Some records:

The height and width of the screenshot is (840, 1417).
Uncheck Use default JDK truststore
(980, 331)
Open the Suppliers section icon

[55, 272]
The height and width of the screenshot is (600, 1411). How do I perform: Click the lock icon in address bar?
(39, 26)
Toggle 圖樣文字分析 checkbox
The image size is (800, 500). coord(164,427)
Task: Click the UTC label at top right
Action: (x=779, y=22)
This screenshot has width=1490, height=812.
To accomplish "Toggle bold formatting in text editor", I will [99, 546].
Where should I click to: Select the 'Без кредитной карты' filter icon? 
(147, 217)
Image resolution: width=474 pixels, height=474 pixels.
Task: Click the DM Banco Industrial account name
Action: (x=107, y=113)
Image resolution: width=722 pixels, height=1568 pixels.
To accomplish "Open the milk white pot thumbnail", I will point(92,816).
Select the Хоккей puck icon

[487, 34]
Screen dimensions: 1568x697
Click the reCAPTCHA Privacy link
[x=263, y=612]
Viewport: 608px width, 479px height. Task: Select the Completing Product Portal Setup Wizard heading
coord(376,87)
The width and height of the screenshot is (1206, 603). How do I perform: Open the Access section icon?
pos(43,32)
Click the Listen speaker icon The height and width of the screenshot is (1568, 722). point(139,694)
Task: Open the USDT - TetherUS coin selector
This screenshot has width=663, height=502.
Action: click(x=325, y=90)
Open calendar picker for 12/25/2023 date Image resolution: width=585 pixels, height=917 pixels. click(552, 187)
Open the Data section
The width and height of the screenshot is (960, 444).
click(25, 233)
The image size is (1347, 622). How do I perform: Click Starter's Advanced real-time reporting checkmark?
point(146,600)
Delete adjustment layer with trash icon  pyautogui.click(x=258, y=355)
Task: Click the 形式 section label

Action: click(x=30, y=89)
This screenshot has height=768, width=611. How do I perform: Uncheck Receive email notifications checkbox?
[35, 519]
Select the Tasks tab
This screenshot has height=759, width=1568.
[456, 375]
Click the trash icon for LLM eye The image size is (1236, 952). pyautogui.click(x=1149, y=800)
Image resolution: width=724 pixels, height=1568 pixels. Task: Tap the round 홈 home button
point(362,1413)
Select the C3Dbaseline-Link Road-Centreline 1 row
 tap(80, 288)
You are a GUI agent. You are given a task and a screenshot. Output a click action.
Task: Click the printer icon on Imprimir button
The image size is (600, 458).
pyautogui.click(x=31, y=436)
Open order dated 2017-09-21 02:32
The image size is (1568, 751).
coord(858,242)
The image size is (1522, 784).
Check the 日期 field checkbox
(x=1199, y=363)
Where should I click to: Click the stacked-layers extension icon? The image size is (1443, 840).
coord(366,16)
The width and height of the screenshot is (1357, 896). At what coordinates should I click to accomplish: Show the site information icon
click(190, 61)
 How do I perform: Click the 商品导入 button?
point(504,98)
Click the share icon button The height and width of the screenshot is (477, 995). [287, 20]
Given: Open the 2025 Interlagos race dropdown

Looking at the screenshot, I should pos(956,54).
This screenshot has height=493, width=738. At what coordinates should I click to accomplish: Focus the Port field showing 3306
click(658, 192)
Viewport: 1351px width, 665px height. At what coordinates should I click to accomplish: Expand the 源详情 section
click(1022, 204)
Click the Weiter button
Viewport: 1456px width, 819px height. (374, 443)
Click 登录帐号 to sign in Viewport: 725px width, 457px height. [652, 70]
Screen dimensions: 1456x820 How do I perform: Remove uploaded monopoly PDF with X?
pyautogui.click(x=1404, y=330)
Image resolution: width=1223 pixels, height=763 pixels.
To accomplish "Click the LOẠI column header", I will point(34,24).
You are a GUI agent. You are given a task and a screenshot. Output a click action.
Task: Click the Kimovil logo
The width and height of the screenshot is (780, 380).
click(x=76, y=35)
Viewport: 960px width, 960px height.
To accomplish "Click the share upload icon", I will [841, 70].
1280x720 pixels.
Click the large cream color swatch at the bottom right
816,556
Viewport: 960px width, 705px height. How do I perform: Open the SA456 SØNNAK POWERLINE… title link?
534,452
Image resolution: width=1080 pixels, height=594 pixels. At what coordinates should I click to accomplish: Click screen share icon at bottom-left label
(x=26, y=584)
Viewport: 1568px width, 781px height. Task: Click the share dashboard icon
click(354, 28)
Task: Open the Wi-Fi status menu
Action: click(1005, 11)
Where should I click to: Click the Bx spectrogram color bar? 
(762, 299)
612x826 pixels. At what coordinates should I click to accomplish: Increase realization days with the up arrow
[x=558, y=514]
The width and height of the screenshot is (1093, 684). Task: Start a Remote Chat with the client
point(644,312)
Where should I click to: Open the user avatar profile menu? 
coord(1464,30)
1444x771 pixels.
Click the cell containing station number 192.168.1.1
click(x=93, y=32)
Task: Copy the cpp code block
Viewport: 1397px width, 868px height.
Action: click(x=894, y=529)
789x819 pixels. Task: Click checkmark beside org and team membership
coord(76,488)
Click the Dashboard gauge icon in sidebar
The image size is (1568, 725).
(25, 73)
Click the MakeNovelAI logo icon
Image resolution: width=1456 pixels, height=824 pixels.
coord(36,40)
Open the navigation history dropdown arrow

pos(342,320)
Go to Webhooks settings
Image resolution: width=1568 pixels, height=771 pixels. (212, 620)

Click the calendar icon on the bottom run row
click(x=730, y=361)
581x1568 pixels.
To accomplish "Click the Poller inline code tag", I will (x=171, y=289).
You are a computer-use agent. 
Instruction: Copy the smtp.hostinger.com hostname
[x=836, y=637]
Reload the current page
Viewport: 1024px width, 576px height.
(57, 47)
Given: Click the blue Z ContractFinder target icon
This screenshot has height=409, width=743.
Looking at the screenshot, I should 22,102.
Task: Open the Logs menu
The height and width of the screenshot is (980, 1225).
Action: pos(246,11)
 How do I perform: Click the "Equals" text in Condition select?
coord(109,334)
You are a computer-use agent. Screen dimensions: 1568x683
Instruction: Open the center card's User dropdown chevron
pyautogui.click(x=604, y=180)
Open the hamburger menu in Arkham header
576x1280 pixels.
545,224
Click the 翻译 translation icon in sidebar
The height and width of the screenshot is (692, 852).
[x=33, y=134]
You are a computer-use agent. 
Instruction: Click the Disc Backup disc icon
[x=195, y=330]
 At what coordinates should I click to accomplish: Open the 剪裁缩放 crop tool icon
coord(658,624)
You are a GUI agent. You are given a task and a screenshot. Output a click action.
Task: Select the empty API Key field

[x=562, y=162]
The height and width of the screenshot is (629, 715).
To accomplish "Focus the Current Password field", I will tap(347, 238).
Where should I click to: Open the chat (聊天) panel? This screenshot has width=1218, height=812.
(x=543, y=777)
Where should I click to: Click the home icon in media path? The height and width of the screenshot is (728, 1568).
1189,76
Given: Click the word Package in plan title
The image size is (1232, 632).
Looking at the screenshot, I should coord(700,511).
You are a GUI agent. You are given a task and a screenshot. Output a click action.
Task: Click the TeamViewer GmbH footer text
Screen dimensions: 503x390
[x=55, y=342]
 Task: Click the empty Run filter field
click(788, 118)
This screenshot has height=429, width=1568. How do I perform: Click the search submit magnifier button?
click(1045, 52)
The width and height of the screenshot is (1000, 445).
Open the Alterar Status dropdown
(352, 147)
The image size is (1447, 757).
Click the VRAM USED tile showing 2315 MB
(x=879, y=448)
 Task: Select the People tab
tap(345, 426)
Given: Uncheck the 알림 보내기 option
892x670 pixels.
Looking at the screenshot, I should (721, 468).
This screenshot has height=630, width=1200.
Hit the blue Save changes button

## Short task
Retype the listing from its first line up to and including the line with "Action: click(x=325, y=90)", keeping every line exactly the same.

## Result
The height and width of the screenshot is (840, 1417).
Uncheck Use default JDK truststore
(980, 331)
Open the Suppliers section icon

[55, 272]
The height and width of the screenshot is (600, 1411). How do I perform: Click the lock icon in address bar?
(39, 26)
Toggle 圖樣文字分析 checkbox
The image size is (800, 500). coord(164,427)
Task: Click the UTC label at top right
Action: (x=779, y=22)
This screenshot has width=1490, height=812.
To accomplish "Toggle bold formatting in text editor", I will [99, 546].
Where should I click to: Select the 'Без кредитной карты' filter icon? 
(147, 217)
Image resolution: width=474 pixels, height=474 pixels.
Task: Click the DM Banco Industrial account name
Action: (x=107, y=113)
Image resolution: width=722 pixels, height=1568 pixels.
To accomplish "Open the milk white pot thumbnail", I will point(92,816).
Select the Хоккей puck icon

[487, 34]
Screen dimensions: 1568x697
Click the reCAPTCHA Privacy link
[x=263, y=612]
Viewport: 608px width, 479px height. Task: Select the Completing Product Portal Setup Wizard heading
coord(376,87)
The width and height of the screenshot is (1206, 603). How do I perform: Open the Access section icon?
pos(43,32)
Click the Listen speaker icon The height and width of the screenshot is (1568, 722). point(139,694)
Task: Open the USDT - TetherUS coin selector
This screenshot has width=663, height=502.
Action: click(x=325, y=90)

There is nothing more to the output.